Massademonstraties tegen president Rousseff kanten zich in feite tegen het volledige politiek bestel. Oppositieleiders die zich bij het protest willen aansluiten, worden uitgejouwd en uit de demonstraties gezet. In de demonstraties die Rousseff ondersteunen heerst die antipolitieke sfeer daarentegen niet. Een groot deel van deze manifestanten maakt echter duidelijk dat ze niet de straat opgaan om het regeringsbeleid te steunen maar om zich tegen de afzettingsprocedure van de president te verzetten, omdat die volgens hen antidemocratisch is en het resultaat van een rechts tegenoffensief.

“Het is het einde van een cyclus”, zegt Bringel. Wanneer Rousseff geschorst wordt om zich in de Senaat te kunnen verantwoorden, een proces dat zes maanden kan duren, zal er een ander soort manifestaties komen, voorspelt hij.
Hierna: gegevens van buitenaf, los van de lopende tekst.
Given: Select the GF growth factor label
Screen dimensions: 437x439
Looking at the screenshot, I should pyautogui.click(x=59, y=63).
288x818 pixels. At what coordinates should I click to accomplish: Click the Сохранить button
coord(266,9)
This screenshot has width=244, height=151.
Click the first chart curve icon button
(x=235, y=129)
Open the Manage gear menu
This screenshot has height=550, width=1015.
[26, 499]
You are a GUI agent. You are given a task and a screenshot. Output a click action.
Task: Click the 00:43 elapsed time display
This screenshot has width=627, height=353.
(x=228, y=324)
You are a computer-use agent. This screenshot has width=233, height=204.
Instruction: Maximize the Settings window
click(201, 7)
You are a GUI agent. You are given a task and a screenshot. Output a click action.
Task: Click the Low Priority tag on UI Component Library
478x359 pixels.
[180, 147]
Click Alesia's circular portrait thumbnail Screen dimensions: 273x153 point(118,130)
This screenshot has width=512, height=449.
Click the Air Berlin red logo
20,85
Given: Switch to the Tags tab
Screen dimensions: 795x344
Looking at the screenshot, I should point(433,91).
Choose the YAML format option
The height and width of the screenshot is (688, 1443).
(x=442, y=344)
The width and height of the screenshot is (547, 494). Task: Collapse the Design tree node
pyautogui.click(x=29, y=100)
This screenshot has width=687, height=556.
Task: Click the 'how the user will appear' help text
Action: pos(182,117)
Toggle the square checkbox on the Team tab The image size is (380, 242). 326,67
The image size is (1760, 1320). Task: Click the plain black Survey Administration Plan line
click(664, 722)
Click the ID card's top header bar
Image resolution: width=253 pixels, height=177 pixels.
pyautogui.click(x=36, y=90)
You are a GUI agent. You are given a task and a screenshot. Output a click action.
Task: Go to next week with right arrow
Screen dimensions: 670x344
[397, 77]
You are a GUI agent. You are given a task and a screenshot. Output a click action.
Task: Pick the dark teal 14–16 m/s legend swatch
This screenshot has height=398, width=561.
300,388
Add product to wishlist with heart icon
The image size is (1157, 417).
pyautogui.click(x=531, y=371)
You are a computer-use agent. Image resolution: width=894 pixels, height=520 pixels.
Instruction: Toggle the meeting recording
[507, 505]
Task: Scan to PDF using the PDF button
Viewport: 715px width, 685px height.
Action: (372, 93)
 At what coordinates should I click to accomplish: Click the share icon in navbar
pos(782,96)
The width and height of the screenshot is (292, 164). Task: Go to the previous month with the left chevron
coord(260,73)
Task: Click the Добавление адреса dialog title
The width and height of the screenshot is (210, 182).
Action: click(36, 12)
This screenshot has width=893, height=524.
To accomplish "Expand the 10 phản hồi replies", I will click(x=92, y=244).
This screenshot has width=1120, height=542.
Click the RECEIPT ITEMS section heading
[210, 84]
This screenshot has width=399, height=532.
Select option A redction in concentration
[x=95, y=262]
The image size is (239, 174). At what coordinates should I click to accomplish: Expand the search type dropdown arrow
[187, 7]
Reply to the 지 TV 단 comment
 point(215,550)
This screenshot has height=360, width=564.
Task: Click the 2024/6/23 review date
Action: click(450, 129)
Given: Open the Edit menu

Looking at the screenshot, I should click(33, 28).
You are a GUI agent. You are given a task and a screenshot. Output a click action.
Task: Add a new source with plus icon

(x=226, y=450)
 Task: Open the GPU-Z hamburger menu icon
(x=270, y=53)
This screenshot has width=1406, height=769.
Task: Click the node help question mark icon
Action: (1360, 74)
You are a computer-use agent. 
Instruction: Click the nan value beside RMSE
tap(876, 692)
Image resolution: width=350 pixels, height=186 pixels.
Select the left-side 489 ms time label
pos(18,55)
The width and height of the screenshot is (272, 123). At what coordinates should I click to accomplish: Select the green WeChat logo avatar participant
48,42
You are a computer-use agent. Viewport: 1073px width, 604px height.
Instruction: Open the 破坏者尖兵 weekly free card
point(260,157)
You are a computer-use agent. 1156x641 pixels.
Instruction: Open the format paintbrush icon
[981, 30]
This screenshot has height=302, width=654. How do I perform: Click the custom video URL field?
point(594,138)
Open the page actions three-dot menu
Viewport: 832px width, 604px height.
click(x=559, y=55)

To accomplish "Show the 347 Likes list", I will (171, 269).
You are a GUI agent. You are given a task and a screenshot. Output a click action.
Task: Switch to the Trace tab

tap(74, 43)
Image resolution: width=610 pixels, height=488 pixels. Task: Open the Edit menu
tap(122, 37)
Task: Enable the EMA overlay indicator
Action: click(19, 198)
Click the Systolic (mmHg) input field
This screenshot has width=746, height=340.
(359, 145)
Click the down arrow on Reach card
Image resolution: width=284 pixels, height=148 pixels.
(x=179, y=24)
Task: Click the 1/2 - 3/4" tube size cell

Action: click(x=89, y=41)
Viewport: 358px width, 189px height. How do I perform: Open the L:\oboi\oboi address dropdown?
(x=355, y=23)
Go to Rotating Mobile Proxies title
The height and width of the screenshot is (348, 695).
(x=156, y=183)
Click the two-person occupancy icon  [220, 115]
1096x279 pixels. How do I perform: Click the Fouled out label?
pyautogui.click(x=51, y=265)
“Het zullen kritischer manifestaties zijn, met een meer divers publiek, met meer arme mensen uit de randstedelijke gebieden en werknemers die niet aan de polarisering voor of tegen de afzetting van de president hebben meegedaan, omdat die de politieke realiteit te veel simplificeert.”

In deze nieuwe cyclus van protest zal het over inhoudelijke kwesties gaan, zoals betere gezondheidszorg, beter onderwijs en betere woningen. Of dat meer mensen op de been zal brengen is nog niet zeker, zegt Bringel.

Hij verwijst naar de jongeren die in juni 2013 de straat opgingen om te protesteren tegen de tariefverhoging van het openbaar vervoer. De hoge kostprijs van het WK voetbal in 2014 verhitte de gemoederen nog meer. Het leidde tot massademonstraties in heel het land en confrontaties met de politie. Dat protest doofde daarna uit. De huidige golf van manifestaties begon in maart 2014. Die ging terug over de politieke machtsstrijd, met voor- en tegenstanders van de afzetting van de president.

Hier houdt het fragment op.